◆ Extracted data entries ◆

•••••

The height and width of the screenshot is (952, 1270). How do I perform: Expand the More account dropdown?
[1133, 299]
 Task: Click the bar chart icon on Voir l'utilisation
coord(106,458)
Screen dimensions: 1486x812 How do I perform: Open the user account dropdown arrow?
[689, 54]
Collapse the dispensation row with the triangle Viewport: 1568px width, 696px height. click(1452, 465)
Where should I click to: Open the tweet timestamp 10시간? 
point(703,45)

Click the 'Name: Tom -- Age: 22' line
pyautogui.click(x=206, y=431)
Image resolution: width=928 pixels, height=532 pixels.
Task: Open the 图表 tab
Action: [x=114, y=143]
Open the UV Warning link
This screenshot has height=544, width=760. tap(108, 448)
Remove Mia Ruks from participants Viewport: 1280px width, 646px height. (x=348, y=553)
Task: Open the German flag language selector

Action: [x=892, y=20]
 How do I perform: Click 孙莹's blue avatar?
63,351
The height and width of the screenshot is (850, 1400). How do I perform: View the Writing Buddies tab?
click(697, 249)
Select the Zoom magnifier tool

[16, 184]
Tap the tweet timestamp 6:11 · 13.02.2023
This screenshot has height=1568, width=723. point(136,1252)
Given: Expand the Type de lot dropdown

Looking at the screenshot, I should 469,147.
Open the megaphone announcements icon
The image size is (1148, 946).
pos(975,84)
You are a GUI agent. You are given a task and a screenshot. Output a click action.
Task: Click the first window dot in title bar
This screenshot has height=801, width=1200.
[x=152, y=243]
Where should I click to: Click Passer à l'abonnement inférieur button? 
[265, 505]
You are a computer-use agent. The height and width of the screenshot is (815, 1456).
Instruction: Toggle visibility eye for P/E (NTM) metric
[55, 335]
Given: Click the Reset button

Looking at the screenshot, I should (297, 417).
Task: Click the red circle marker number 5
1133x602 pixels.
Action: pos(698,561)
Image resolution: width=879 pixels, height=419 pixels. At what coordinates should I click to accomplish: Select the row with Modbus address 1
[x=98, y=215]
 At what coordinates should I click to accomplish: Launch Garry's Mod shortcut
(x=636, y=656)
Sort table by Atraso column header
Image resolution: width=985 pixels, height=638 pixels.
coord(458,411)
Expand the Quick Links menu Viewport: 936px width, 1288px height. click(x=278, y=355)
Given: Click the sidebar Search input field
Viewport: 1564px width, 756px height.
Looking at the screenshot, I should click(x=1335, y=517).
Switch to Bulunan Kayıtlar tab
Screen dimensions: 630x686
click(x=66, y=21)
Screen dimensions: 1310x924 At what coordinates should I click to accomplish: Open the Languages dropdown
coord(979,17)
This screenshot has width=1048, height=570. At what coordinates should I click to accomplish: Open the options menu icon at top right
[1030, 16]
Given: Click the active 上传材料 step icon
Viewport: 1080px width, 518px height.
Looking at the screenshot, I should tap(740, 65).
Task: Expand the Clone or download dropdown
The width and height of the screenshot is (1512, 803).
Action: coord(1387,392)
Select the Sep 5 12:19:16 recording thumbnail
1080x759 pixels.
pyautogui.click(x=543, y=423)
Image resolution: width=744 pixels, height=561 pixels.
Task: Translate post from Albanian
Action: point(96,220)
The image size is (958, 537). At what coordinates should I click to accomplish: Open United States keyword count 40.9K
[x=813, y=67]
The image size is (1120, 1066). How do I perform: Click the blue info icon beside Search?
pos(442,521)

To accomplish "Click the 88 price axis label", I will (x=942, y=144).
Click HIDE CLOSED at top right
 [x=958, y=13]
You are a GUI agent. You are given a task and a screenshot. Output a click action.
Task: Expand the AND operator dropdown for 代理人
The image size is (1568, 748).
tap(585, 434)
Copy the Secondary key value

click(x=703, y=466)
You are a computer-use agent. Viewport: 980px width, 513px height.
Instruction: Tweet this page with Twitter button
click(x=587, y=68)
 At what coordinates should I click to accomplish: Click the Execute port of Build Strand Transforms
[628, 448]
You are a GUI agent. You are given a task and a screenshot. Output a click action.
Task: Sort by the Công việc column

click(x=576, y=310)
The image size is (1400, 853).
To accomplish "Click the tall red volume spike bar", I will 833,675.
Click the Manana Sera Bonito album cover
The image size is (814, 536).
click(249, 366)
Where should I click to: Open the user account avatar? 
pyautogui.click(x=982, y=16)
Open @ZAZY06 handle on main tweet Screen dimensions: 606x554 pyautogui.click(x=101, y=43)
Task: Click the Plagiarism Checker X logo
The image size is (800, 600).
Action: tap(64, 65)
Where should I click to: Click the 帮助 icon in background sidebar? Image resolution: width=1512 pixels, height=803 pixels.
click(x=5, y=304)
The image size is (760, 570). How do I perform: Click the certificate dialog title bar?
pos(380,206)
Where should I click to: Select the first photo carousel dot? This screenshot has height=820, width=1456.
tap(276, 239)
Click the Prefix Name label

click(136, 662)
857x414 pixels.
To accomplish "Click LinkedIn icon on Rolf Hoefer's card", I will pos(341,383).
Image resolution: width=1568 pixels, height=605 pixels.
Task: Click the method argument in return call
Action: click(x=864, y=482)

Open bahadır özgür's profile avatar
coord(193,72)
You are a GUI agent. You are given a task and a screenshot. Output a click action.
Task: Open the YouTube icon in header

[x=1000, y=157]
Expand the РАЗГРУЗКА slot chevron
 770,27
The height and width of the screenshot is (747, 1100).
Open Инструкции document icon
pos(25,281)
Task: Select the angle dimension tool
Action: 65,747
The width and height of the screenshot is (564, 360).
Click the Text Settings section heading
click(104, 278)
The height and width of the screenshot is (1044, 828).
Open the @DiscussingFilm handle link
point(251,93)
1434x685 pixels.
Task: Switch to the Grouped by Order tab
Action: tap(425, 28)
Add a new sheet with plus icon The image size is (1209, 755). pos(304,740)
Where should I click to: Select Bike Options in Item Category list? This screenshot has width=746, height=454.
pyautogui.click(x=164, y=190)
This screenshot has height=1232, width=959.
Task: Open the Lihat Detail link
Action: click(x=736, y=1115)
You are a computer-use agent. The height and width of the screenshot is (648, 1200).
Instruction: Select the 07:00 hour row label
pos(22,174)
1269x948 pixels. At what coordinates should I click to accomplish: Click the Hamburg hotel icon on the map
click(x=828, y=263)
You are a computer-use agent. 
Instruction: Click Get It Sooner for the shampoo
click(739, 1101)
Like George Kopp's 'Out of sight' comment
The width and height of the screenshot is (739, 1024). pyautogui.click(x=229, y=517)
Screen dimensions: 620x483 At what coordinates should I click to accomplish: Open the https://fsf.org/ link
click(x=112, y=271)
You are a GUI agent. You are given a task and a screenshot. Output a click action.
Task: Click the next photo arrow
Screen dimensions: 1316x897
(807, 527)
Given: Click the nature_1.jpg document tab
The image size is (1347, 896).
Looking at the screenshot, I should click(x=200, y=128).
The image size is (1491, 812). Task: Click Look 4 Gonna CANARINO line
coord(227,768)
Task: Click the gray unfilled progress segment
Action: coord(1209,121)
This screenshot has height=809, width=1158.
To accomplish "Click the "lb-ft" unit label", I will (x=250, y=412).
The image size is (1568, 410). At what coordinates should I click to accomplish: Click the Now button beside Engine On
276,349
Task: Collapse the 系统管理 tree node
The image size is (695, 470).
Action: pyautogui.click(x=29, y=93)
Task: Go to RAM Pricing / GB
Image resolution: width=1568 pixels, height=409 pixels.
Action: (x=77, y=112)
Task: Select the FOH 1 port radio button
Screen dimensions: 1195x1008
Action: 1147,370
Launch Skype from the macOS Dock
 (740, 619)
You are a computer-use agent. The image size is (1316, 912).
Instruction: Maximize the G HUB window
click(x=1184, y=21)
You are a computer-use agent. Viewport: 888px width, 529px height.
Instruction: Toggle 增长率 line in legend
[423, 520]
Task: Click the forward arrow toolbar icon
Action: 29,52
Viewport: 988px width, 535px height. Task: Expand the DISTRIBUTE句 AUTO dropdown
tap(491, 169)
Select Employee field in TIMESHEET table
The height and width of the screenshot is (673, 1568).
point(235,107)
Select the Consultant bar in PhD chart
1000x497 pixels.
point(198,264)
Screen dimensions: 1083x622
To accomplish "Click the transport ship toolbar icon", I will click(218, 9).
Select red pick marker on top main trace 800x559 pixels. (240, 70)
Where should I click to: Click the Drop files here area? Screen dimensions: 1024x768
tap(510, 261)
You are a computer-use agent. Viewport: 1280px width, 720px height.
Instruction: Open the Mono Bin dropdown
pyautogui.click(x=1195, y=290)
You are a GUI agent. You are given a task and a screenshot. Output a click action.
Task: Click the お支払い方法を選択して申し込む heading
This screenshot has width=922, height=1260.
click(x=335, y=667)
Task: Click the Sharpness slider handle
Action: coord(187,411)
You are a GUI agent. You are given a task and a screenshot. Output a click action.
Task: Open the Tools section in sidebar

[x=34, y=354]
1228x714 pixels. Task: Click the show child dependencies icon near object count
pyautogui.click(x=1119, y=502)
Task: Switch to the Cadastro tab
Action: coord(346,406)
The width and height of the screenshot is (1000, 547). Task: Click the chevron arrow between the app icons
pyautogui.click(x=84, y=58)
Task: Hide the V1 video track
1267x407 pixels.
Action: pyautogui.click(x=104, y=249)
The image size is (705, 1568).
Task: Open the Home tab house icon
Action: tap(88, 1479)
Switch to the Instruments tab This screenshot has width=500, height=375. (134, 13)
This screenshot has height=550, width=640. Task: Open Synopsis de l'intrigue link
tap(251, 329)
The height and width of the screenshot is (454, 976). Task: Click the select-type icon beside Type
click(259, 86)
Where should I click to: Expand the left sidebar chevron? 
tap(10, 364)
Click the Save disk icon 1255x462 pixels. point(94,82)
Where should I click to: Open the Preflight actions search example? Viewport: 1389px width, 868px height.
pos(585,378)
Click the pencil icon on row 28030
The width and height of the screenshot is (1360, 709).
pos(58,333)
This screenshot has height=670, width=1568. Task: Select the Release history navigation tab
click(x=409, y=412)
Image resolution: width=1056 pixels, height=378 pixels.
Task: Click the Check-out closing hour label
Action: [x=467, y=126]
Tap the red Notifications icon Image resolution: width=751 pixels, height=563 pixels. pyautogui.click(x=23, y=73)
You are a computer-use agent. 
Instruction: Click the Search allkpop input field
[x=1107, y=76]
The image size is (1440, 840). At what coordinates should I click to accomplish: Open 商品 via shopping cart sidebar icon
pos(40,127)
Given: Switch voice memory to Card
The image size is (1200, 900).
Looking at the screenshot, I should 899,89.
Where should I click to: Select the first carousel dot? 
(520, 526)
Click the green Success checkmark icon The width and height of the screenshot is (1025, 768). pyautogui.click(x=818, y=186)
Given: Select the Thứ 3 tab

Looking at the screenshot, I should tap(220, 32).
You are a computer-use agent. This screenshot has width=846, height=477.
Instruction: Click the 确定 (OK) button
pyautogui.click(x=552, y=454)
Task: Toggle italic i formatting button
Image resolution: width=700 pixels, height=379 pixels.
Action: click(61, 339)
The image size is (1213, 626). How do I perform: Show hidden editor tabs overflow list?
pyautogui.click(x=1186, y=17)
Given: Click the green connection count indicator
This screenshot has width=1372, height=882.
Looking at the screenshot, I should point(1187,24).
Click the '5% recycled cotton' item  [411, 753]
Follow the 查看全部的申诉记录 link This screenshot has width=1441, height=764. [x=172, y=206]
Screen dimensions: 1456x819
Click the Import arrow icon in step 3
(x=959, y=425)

•••••

◆ Work required ◆
Please give back, exactly as it stands above, the stretch from the line with "Instruction: Click Get" through the line with "You are a computer-use agent. Viewport: 888px", and no line outside it.

◆ Output for this task ◆
Instruction: Click Get It Sooner for the shampoo
click(739, 1101)
Like George Kopp's 'Out of sight' comment
The width and height of the screenshot is (739, 1024). pyautogui.click(x=229, y=517)
Screen dimensions: 620x483 At what coordinates should I click to accomplish: Open the https://fsf.org/ link
click(x=112, y=271)
You are a GUI agent. You are given a task and a screenshot. Output a click action.
Task: Click the next photo arrow
Screen dimensions: 1316x897
(807, 527)
Given: Click the nature_1.jpg document tab
The image size is (1347, 896).
Looking at the screenshot, I should click(x=200, y=128).
The image size is (1491, 812). Task: Click Look 4 Gonna CANARINO line
coord(227,768)
Task: Click the gray unfilled progress segment
Action: coord(1209,121)
This screenshot has height=809, width=1158.
To accomplish "Click the "lb-ft" unit label", I will (x=250, y=412).
The image size is (1568, 410). At what coordinates should I click to accomplish: Click the Now button beside Engine On
276,349
Task: Collapse the 系统管理 tree node
The image size is (695, 470).
Action: pyautogui.click(x=29, y=93)
Task: Go to RAM Pricing / GB
Image resolution: width=1568 pixels, height=409 pixels.
Action: (x=77, y=112)
Task: Select the FOH 1 port radio button
Screen dimensions: 1195x1008
Action: 1147,370
Launch Skype from the macOS Dock
 (740, 619)
You are a computer-use agent. The image size is (1316, 912).
Instruction: Maximize the G HUB window
click(x=1184, y=21)
You are a computer-use agent. Viewport: 888px width, 529px height.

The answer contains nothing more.